Christina, where are you and how cold is it there? It is normal for the parents to leave the babies for periods of time during the day when they reach 10 days old or so, but normally the parents would come back at night and Mom would sit on the nest for a few more days at least. The temp will determine whether these babies will be ok or not.


----------



## christina_t

many thanks for the prompt reply. I am in the Netherlands and the temperature here is 6 celcius! it is quite cold! what shall i do? it's 2 in the morning here...


----------



## Lovebirds

I don't know what 6 celcius is but it sounds COLD.........I'm in the US and we use Fahrenheit.........oh well, you could bring the babies in for the night and put them back out early in the morning....or I guess later this morning since it "in the morning" already. LOL..........you don't have to worry about the human smell on the babies. That's a myth. If you get the babies back out in the AM, you can watch to see if the parents come to feed the babies. If they do, that's good. If not, then you've got a whole other set of issues, but they can be dealt with. Just get the babies inside for now. If Mom's not there now, she won't be until daybreak. They don't fly in the dark.


----------



## flitsnowzoom

It's about 42 degrees F. Brrr cold!


----------



## christina_t

It's 43 fahrenheit (I think)... where shall i put them in ? a towel? but are they gonna be OK?


----------



## Lovebirds

They will be ok for now. I don't suppose you know that last time they were fed? Just put them on a towel and cover them lightly with a cloth of some kind. They are old enough to keep warm and actually, 43 isn't that cold. I think they would be ok outside to be honest. That's your call. It won't hurt anything to bring them in for one night. If Mom and/or Dad shows up in the morning to feed them, then I wouldn't really worry about them tomorrow night.


----------



## Lovebirds

flitsnowzoom said:


> It's about 42 degrees F. Brrr cold!


Now wait a minute......you're from Denver and you think 42 is COLD??? I had babies this age survive below freezing temps back in Jan, Feb and March. 42 isn't cold for a pigeon really.


----------



## christina_t

I last saw the dad at around 8 (usually the time when mom came), so I guess they were fed at that time.


----------



## Lovebirds

Ok. That's good. At this age, they don't get fed during the night anyway. So.....if you want, bring them in, put them back in the morning and see what happens then. I was afraid when you first posted that the parents hadn't been back in a while. It sounds like they are just through sitting on these guys during the night. I would expect that they are somewhere near by, but it doesn't matter. Like I said........I think they would be fine, but if it makes you feel better, bring them in.  It really won't hurt a thing.


----------



## christina_t

when do parents usually stop sitting on the nest? I haven't seen mom today at all...
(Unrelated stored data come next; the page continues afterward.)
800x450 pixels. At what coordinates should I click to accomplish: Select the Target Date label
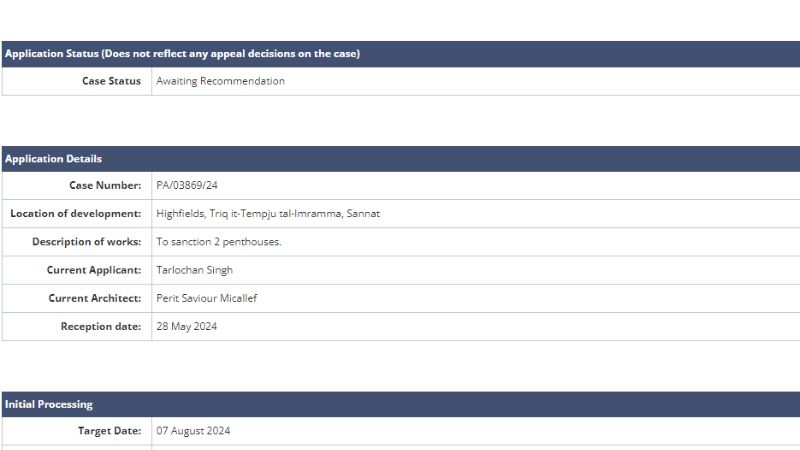109,431
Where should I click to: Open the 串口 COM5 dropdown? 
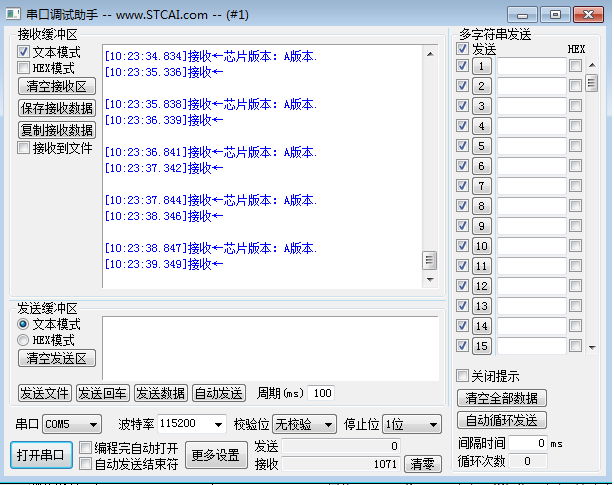72,424
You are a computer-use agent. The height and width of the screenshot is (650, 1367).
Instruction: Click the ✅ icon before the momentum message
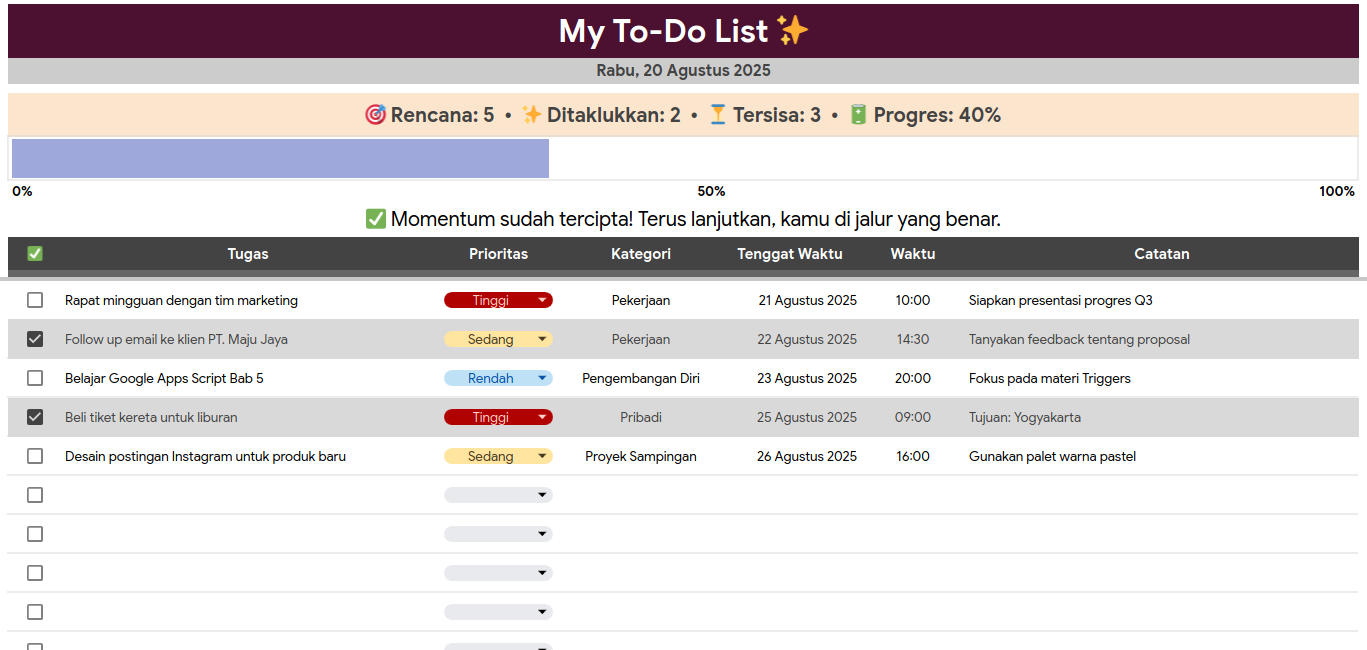pos(375,218)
many thanks for the advice!


----------



## flitsnowzoom

Lovebirds said:


> Now wait a minute......you're from Denver and you think 42 is COLD??? I had babies this age survive below freezing temps back in Jan, Feb and March. 42 isn't cold for a pigeon really.


Yup, I'm a Texas girl  and still have that nice thin blood.


----------



## Lovebirds

Well, different sets of parents are different in the way the sit on nests. I have a loft with birds. I have Moms that are still sitting on their babies (or trying to) when they are two weeks old. I've got others that will start leaving them during the day AND at night when they are around 10 to 12 days old. Bare in mind though, we're talking about babies that are being raised in below freezing temps. Temps at 40 degrees or higher are really not too cold for a 10 day old baby. I would keep an eye out and make sure that both parents are feeding these guys. With these feral birds, you never know when something might happen to one of the parents.


----------



## christina_t

many thanks again! I will keep an eye and post again should any problem arise!


----------



## Lovebirds

flitsnowzoom said:


> Yup, I'm a Texas girl  and still have that nice thin blood.


OK!! That explains it. I know what you mean. I spent two winters up in MI. I'm from NC. Thought I'd freeze to death. !!


----------



## Lovebirds

christina_t said:


> many thanks again! I will keep an eye and post again should any problem arise!


You are quite welcome. Good luck.


----------



## pdpbison

christina_t said:


> Hi there!
> 
> we have a nest in our balcony and two baby pigeons in it...they must be around 10 days old by now. Everything was going fine until now (parents taking turns keeping them warm, feeding them etc) but today I noticed that the mother did not come at night to stay with the babies. I am really worried they are cold. is this normal behaviour for the mother? are they old enough to stay alone at night? don't they need warmth? Any help would be greatly appreciated! I cannot sleep worrying about the babies...
> 
> Many thanks
> 
> Christina




Hi Chrstina,



This is normal behavior for Pigeon parents to do, when in their judgement the Babys are making their own heat well enough.


If you like, you can gently test how they are doing by comparing the underside of one of them, to the underside of your naked wrist...and or by your wrist facing 'up' and pressing it against the underside of the Baby...keeping the Baby upright of course.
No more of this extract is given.